The following was excerpted from Peter Schweizer’s #1 New York Times bestselling book Red-Handed: How American Elites Get Rich Helping China Win.
Henry Kissinger, the dean of American diplomats, once confided in a colleague his concerns about the challenge that Beijing would present to the United States. “When [the Chinese] don’t need us,” he reportedly said, “they are going to be very difficult to deal with.”
Apparently, until that time comes, there is no reason not to cash in.

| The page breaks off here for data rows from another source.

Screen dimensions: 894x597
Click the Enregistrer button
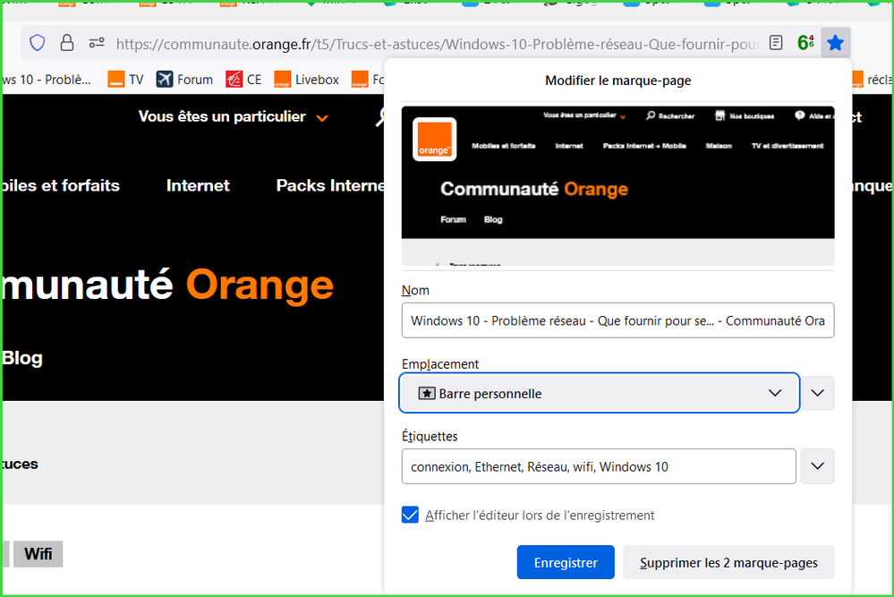point(566,563)
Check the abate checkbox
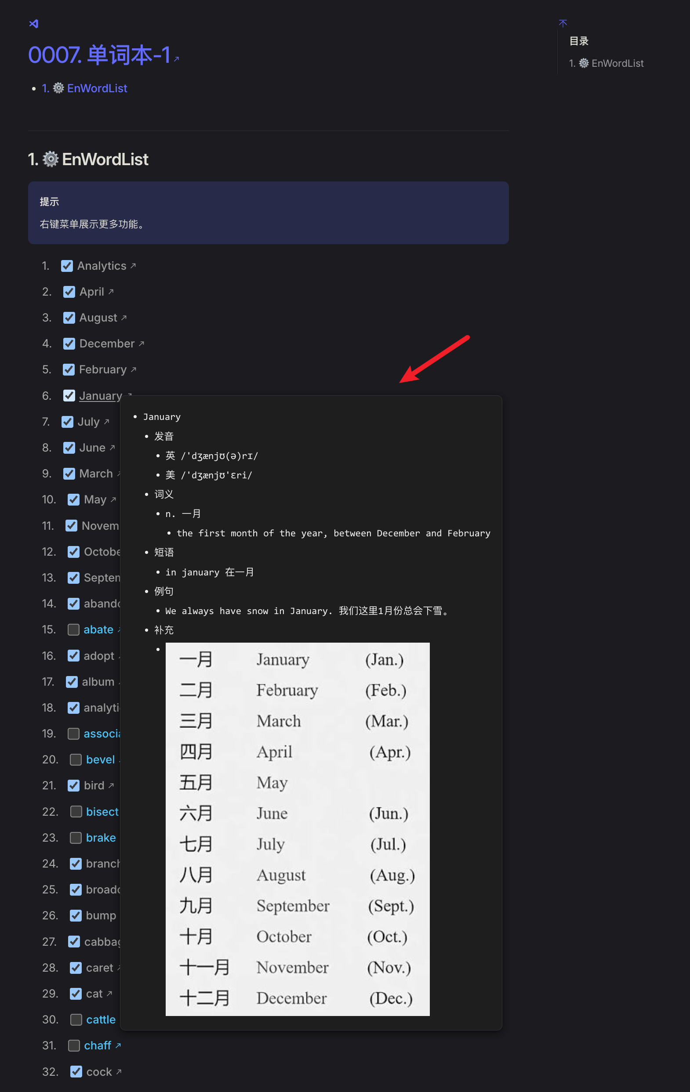 click(x=73, y=629)
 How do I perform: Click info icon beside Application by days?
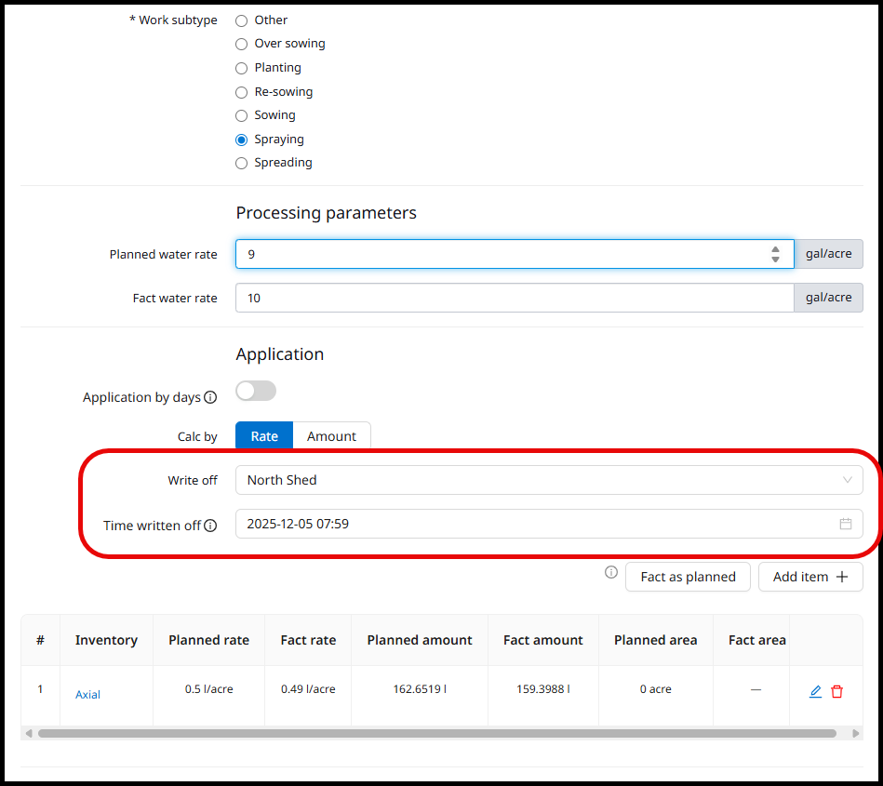click(210, 397)
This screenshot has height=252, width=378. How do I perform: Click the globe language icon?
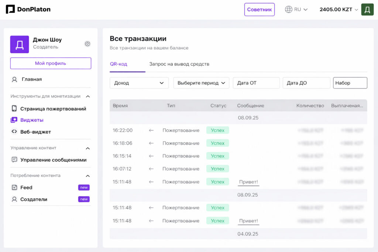[x=289, y=9]
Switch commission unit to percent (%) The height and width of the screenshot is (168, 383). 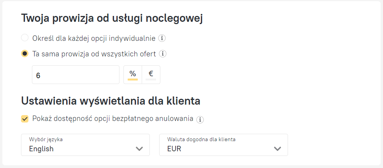133,74
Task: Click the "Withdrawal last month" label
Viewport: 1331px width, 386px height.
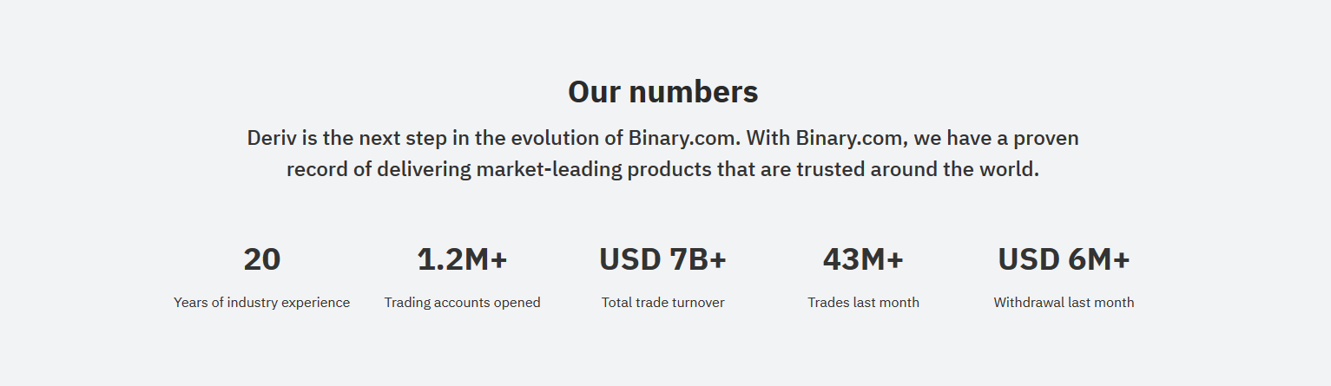Action: [x=1064, y=303]

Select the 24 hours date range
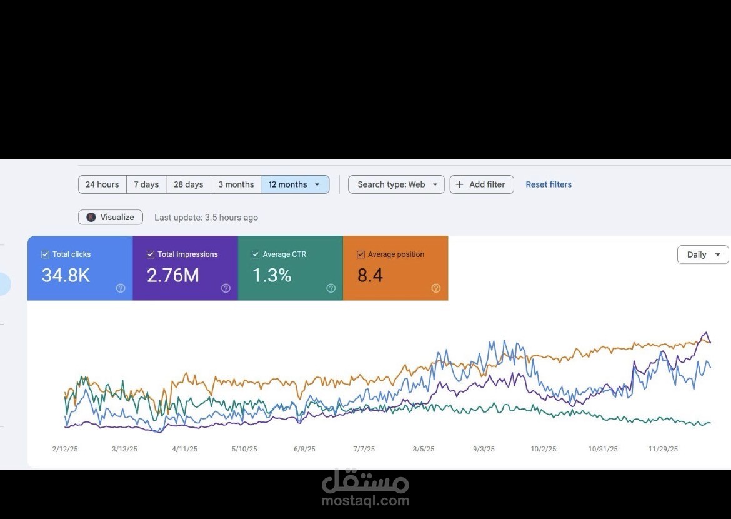point(102,184)
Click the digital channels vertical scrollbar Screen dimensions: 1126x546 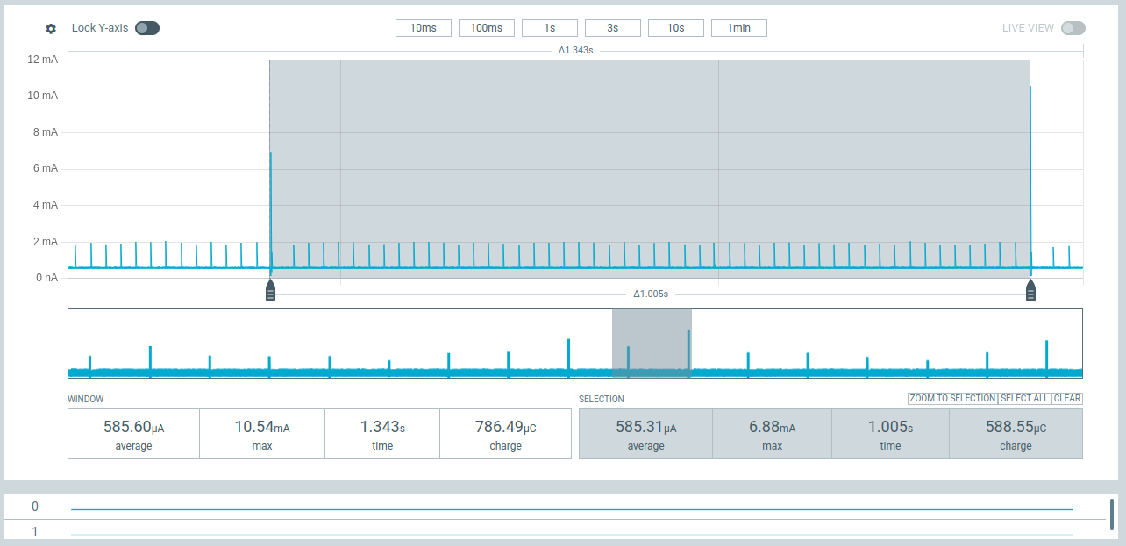(x=1111, y=514)
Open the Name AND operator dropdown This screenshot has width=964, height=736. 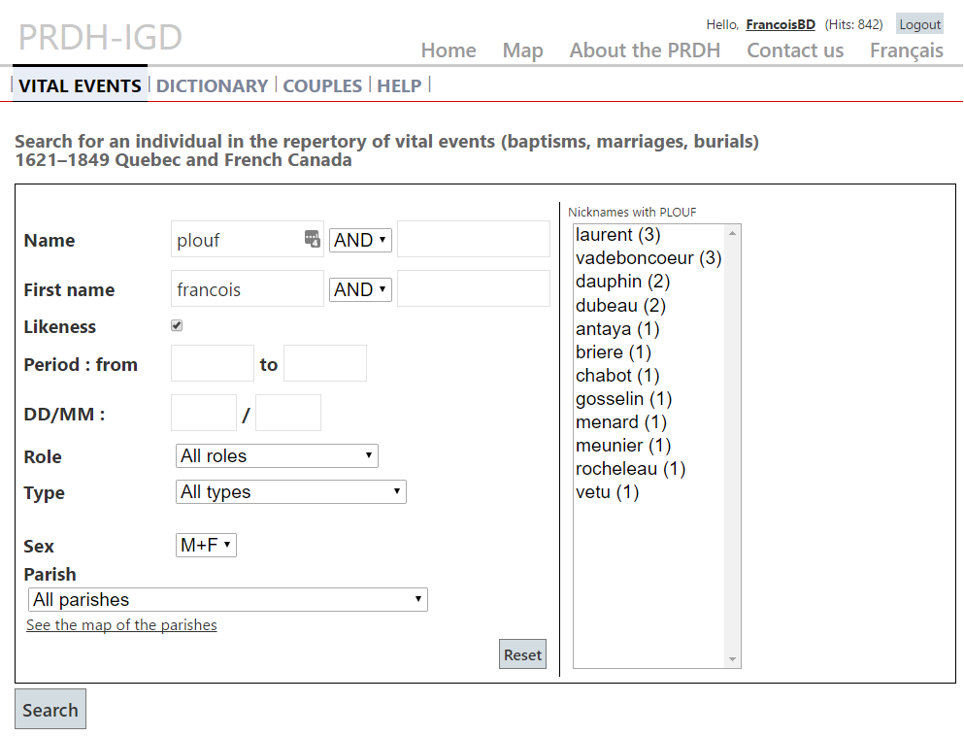tap(360, 240)
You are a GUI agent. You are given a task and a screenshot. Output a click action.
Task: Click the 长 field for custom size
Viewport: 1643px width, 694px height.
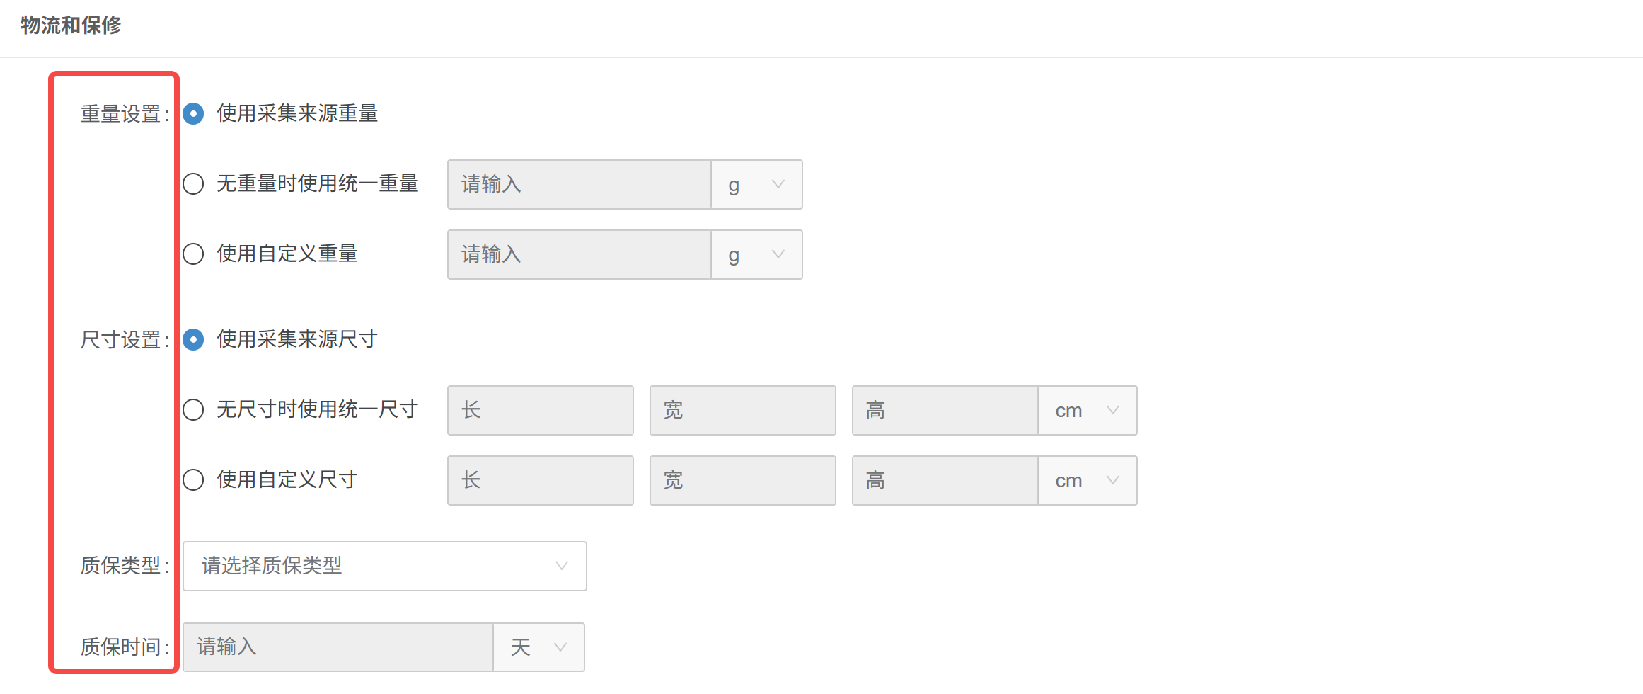pyautogui.click(x=540, y=480)
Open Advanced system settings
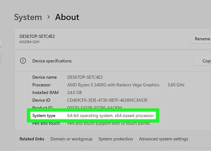 (x=163, y=139)
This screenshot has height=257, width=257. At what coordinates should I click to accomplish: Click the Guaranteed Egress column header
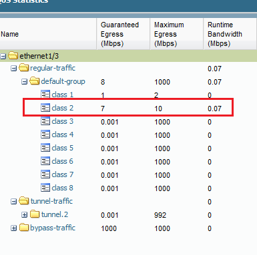point(123,34)
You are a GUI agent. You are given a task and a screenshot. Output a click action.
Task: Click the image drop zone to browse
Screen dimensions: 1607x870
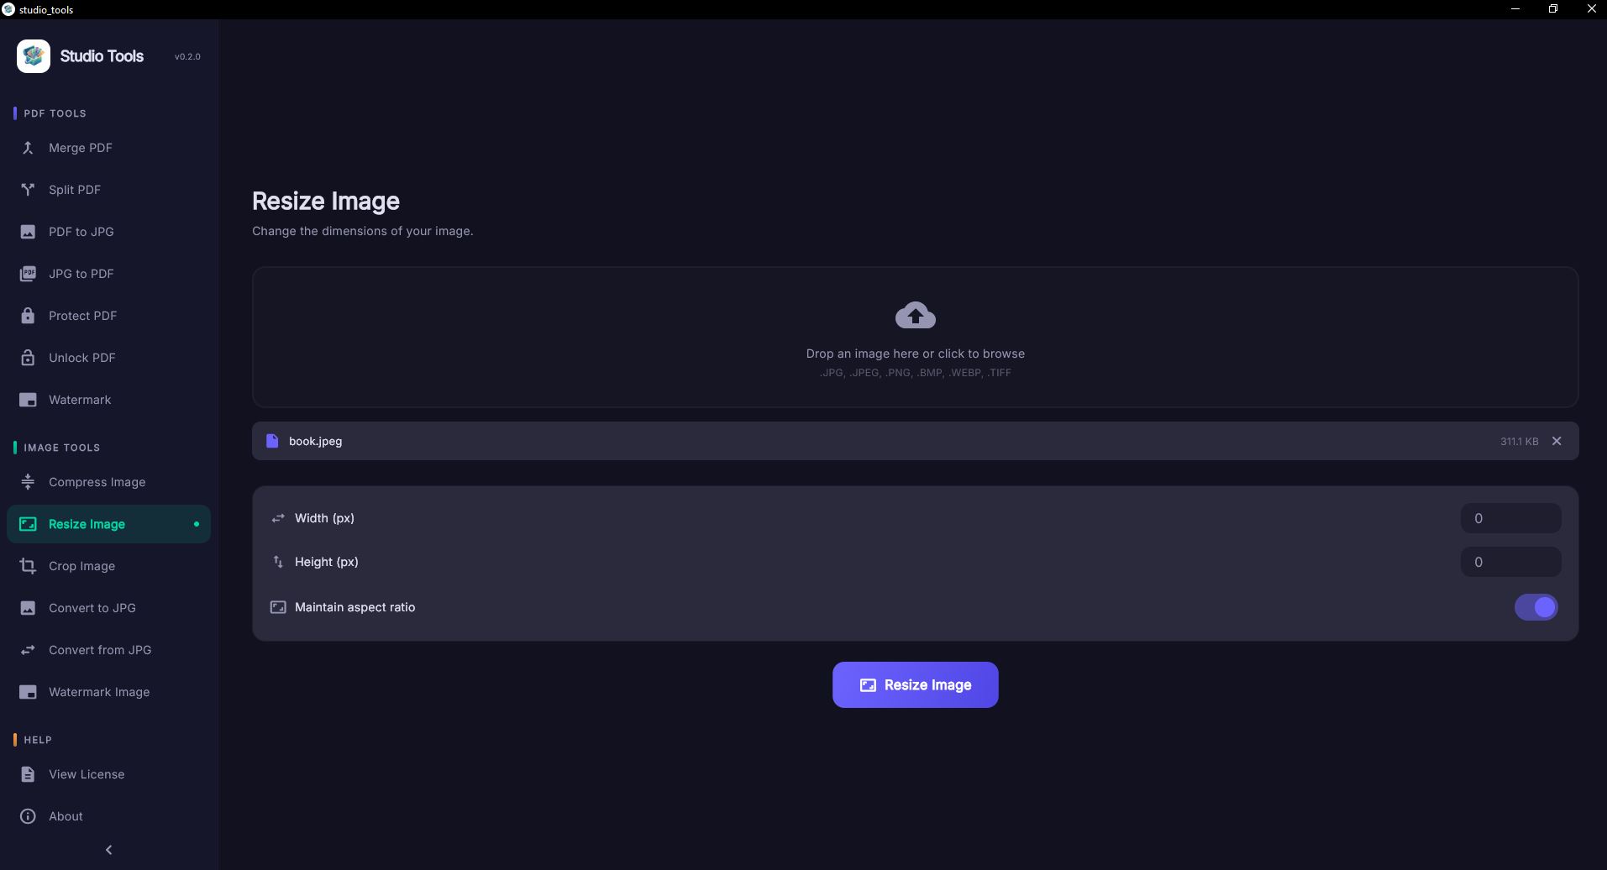915,354
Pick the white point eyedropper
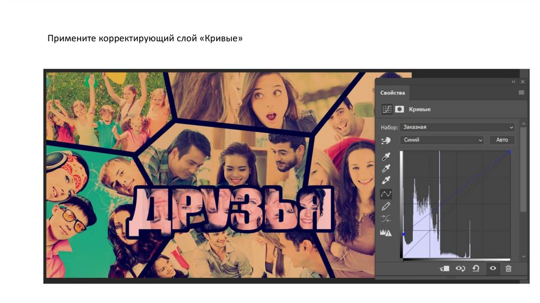This screenshot has width=540, height=303. 386,181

Kissinger pioneered the idea of cashing in by using the relationships he had forged serving as America’s chief diplomat. Kissinger was the national security advisor to President Richard Nixon, and later secretary of state under Nixon and later President Gerald Ford. Most important, he had impeccable ties in the country that he had helped open in 1972: China. It was Kissinger, after all, who had conducted the secret diplomacy with Chinese officials beginning in 1971 that led to the restoration of diplomatic ties between the two countries in 1972. As a result, he is revered in Chinese government circles. Kissinger, in return, was awed by Chinese leaders. “No other world leaders have the sweep and imagination of Mao and Chou [Zhou] nor the capacity and will to pursue a long-range policy,” he marveled to Nixon after one meeting in Beijing. Chairman Mao was apparently less impressed. He reportedly told British prime minister Edward Heath that Kissinger was “just a funny little man. He is shuddering all over with nerves every time he comes to see me.”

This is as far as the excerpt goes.